Germany's Sovereign Tech Fund is putting €614k into Mastodon and the wider Fediverse. It's one of the bigger government investments in decentralized social media infrastructure, and it's aimed squarely at problems that have made running Fediverse servers expensive and tedious since the beginning.
The money covers five projects over two years. Two are due by the end of 2026: blocklist synchronisation using the open FIRES protocol, so admins can subscribe to shared blocklists instead of moderating alone, and a new Fediverse Auxiliary Service Provider (FASP) for remote media storage. The media storage problem is real. Every post with an image or video creates a local copy on every server that sees it. At scale, the storage and bandwidth costs eat smaller instances alive. The FASP approach lets servers share that burden instead of duplicating it.
Later deliverables include automated content detection, which is opt-in with transparency about what gets scanned. End-to-end encryption for private messages is also coming, coordinated with the Social Web Foundation and W3C's E2EE Messaging Task Force.
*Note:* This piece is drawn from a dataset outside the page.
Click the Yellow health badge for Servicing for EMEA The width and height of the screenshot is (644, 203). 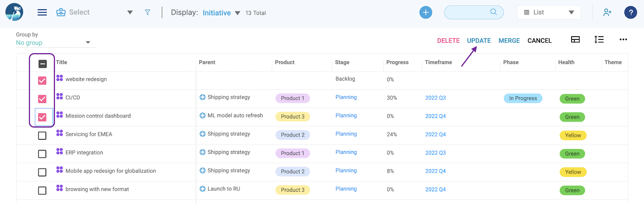[573, 135]
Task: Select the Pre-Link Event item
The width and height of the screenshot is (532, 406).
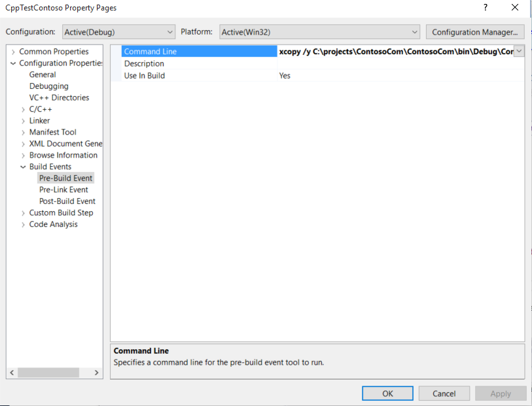Action: click(63, 190)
That encryption work depends on a specification that doesn't exist yet, so it's a 2027 delivery at best. Mastodon documentation is also getting an overhaul, including an official container-based install method that should make life easier for new admins.
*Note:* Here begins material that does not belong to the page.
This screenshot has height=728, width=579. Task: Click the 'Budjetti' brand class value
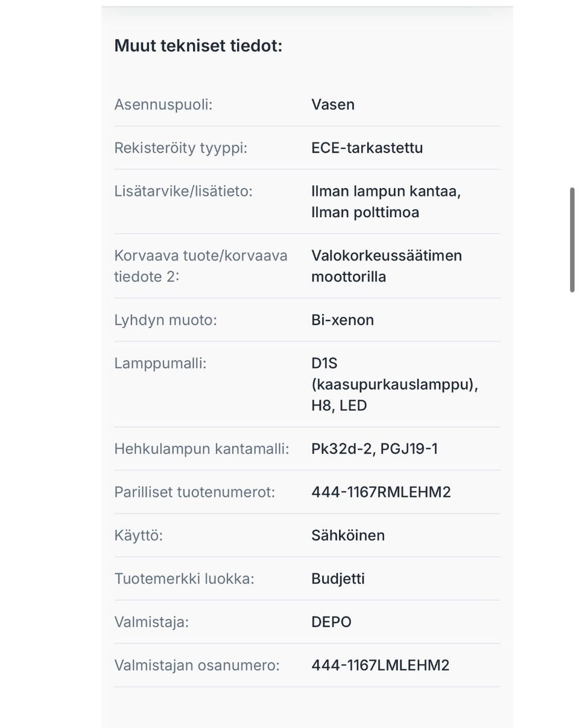pyautogui.click(x=338, y=579)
€90k of the total is reserved for other Fediverse projects willing to implement the new protocols. That detail matters. The Sovereign Tech Agency, under Germany's Federal Ministry of the Interior, has previously funded OpenSSH and Caddy. Mastodon is hiring two backend developers for this work. Adding decentralized social protocols to that portfolio means Germany treats Fediverse infrastructure as critical digital public utility, not a curiosity.